* Your objective *
From the entries that follow, reproduce exactly and only the lines from the line with "This screenshot has height=1353, width=2125." to the line with "Expand the D1 order row", endpoints included.

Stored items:
*****

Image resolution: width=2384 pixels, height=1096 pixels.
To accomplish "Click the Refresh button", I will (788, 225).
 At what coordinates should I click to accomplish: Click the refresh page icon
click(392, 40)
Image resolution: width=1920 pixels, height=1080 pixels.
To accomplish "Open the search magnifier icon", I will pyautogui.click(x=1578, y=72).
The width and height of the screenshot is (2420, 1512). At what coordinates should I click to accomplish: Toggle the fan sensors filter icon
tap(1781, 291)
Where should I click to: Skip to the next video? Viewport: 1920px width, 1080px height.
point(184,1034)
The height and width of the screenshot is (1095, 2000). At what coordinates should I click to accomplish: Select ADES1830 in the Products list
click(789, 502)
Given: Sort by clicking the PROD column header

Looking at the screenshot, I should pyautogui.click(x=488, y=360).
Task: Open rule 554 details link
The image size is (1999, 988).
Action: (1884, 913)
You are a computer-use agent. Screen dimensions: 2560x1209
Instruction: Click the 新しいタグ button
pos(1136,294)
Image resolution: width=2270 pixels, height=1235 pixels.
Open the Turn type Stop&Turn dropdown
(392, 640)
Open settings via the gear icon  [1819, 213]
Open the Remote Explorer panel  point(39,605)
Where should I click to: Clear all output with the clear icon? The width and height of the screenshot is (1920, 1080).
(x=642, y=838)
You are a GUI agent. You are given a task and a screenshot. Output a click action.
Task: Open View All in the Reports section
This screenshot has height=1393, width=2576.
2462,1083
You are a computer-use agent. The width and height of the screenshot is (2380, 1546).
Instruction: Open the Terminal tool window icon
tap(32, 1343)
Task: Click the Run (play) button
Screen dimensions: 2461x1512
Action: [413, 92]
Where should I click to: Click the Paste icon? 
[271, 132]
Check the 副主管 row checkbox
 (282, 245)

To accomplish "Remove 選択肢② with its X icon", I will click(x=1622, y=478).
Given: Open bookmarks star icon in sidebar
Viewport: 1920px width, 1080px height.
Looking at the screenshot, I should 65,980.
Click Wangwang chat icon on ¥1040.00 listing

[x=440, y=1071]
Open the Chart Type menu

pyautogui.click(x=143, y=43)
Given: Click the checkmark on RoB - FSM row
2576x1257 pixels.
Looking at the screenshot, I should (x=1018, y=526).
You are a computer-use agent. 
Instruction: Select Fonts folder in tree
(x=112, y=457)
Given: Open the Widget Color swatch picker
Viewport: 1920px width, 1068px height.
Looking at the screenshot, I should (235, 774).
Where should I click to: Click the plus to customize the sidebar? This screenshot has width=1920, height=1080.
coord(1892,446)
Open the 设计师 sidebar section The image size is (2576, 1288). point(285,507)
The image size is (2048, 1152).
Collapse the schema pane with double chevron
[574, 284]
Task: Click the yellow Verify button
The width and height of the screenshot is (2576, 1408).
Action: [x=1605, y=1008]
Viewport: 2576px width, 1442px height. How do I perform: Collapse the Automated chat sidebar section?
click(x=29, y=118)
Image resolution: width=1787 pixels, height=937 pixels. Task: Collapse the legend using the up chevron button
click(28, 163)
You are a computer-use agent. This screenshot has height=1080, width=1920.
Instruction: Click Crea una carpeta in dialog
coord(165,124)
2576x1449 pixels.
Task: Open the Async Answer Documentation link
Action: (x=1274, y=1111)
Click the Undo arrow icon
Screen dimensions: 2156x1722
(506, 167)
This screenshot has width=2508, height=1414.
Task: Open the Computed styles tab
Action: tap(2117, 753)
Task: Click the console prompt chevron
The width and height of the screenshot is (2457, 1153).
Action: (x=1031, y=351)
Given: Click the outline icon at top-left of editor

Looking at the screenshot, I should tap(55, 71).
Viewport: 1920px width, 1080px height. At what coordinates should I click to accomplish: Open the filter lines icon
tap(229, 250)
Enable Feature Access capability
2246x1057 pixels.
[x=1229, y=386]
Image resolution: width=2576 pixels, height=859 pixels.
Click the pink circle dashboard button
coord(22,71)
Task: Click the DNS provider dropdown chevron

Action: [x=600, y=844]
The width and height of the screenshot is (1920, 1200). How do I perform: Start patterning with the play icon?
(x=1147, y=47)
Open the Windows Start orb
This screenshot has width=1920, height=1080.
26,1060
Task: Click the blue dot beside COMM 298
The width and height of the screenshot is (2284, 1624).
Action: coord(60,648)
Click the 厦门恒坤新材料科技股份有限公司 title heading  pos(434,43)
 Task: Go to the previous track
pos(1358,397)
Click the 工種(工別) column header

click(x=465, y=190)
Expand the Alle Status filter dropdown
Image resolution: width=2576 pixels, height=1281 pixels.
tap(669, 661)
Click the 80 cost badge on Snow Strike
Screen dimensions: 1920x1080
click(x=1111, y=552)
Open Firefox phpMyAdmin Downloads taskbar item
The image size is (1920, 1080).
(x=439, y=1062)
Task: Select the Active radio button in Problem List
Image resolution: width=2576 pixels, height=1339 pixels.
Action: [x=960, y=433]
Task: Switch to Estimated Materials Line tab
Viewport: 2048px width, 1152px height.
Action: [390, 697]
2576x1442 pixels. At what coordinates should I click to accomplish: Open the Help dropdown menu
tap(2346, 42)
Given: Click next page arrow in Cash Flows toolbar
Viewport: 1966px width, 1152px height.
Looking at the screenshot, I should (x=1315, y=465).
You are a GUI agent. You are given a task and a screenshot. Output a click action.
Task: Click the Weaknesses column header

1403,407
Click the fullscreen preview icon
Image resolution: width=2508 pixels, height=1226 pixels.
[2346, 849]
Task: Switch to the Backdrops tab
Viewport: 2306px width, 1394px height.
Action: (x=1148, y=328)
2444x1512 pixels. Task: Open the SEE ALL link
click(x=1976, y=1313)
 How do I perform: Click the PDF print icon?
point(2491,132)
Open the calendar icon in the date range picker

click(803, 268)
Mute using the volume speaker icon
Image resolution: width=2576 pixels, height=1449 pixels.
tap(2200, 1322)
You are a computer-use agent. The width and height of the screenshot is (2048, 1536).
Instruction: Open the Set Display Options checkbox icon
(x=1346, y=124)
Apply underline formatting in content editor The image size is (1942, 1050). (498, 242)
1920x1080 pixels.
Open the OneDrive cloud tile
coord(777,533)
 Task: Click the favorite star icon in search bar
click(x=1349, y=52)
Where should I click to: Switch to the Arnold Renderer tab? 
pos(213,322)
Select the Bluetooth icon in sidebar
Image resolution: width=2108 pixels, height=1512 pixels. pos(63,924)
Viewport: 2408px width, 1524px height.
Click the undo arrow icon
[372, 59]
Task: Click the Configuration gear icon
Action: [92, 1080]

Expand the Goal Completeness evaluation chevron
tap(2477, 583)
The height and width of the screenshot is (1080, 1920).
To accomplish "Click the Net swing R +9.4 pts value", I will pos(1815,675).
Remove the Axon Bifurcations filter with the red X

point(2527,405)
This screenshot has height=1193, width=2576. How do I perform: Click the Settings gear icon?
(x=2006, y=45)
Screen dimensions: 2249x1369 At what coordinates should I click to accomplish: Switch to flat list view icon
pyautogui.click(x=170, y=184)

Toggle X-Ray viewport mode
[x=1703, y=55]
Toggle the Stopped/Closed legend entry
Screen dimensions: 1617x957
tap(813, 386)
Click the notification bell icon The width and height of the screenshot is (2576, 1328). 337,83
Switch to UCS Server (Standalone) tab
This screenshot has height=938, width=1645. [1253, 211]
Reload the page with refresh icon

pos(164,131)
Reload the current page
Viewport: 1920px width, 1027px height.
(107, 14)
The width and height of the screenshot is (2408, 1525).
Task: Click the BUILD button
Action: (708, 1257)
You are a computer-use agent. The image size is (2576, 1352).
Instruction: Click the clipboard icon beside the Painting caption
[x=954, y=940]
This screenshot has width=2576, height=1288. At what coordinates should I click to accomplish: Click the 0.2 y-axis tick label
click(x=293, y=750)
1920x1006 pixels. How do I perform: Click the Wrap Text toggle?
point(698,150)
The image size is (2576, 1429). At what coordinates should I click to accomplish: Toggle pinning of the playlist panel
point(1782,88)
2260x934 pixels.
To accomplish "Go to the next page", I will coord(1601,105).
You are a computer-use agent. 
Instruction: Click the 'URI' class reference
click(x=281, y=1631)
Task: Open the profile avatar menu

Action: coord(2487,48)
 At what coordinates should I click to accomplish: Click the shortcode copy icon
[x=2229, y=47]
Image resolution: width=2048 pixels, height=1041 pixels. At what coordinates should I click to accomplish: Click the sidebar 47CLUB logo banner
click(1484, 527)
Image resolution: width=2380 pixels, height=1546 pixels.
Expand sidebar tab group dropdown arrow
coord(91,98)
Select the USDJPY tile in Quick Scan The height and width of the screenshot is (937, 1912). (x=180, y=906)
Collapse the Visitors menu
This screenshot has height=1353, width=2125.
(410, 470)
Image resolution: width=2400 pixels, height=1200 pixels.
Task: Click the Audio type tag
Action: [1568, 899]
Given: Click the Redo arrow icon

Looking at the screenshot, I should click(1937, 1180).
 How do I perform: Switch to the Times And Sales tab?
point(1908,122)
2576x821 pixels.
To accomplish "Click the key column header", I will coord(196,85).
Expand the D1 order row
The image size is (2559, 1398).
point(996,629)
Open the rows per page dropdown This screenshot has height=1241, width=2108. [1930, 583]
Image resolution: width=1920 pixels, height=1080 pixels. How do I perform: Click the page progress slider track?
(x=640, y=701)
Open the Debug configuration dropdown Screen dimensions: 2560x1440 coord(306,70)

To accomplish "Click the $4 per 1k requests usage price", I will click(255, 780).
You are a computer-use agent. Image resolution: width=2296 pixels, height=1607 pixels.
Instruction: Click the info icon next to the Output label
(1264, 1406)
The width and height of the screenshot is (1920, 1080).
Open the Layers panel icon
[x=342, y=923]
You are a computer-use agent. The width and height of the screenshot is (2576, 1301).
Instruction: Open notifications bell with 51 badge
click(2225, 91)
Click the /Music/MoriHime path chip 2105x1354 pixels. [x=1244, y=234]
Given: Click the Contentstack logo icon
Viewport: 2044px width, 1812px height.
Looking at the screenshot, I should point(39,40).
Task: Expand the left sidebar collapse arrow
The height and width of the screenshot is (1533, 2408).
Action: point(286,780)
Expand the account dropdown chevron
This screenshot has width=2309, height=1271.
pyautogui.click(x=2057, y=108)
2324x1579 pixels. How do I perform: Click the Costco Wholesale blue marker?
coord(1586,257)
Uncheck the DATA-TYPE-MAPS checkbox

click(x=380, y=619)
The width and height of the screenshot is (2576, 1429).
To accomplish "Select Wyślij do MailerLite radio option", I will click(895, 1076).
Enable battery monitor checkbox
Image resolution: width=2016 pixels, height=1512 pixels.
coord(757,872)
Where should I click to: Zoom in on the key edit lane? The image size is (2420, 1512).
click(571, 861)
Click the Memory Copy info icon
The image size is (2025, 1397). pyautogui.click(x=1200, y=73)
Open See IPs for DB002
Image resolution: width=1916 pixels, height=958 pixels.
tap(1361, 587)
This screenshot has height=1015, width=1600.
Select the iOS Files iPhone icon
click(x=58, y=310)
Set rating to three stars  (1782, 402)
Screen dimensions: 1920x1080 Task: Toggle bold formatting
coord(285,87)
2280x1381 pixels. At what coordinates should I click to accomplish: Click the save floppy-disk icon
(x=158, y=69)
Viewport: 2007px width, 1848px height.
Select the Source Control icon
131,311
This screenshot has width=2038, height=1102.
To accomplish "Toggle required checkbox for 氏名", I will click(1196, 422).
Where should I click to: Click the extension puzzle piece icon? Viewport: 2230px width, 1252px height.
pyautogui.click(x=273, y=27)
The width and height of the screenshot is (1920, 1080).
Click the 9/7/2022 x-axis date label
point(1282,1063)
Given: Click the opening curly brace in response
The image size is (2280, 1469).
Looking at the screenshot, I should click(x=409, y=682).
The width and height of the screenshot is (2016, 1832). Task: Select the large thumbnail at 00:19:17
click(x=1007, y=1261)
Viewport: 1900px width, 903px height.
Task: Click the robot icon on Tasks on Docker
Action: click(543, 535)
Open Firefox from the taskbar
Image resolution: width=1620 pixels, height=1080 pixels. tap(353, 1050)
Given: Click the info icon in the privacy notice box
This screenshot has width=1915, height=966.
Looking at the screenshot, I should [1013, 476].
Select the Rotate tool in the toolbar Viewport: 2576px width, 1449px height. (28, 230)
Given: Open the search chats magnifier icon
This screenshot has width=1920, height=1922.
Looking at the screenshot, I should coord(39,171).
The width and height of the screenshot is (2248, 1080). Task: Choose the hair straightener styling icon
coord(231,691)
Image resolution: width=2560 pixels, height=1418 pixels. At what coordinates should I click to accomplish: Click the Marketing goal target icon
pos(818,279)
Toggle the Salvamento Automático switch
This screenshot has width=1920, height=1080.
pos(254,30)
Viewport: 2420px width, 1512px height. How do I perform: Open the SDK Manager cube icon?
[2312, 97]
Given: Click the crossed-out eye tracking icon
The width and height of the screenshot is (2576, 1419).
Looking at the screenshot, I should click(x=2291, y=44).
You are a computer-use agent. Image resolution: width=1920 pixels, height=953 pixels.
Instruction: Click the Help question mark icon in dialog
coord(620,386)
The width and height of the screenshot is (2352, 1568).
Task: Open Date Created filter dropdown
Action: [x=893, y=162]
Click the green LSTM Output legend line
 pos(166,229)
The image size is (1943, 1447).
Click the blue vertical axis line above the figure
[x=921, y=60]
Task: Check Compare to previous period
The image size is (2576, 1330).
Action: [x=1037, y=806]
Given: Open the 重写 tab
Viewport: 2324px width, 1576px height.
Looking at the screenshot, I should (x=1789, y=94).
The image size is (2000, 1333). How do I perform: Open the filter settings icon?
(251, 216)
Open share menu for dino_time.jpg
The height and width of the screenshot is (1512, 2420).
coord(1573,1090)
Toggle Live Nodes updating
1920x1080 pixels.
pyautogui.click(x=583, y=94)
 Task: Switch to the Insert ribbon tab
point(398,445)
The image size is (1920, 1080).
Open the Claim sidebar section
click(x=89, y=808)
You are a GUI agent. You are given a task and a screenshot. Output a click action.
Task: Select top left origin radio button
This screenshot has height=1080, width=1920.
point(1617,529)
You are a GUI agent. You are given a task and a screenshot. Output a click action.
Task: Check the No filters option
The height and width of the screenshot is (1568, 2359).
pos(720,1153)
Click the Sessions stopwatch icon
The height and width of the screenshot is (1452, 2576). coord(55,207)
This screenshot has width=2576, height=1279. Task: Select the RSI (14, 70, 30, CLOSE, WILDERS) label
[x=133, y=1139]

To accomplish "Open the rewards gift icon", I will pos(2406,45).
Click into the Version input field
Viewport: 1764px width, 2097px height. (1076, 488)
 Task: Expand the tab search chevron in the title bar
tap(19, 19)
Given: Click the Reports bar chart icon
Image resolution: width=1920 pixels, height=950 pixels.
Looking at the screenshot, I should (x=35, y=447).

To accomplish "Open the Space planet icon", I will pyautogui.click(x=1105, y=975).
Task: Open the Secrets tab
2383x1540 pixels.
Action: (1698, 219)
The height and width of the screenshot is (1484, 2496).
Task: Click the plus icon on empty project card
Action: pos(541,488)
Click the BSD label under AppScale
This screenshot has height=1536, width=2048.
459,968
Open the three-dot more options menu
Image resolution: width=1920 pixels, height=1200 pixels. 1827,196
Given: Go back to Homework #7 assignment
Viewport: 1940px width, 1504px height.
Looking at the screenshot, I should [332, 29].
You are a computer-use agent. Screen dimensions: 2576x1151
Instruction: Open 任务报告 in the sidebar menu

*****

* Response for this exercise *
This screenshot has height=1353, width=2125.
(410, 470)
Image resolution: width=2400 pixels, height=1200 pixels.
Task: Click the Audio type tag
Action: [1568, 899]
Given: Click the Redo arrow icon

Looking at the screenshot, I should click(1937, 1180).
 How do I perform: Switch to the Times And Sales tab?
point(1908,122)
2576x821 pixels.
To accomplish "Click the key column header", I will coord(196,85).
Expand the D1 order row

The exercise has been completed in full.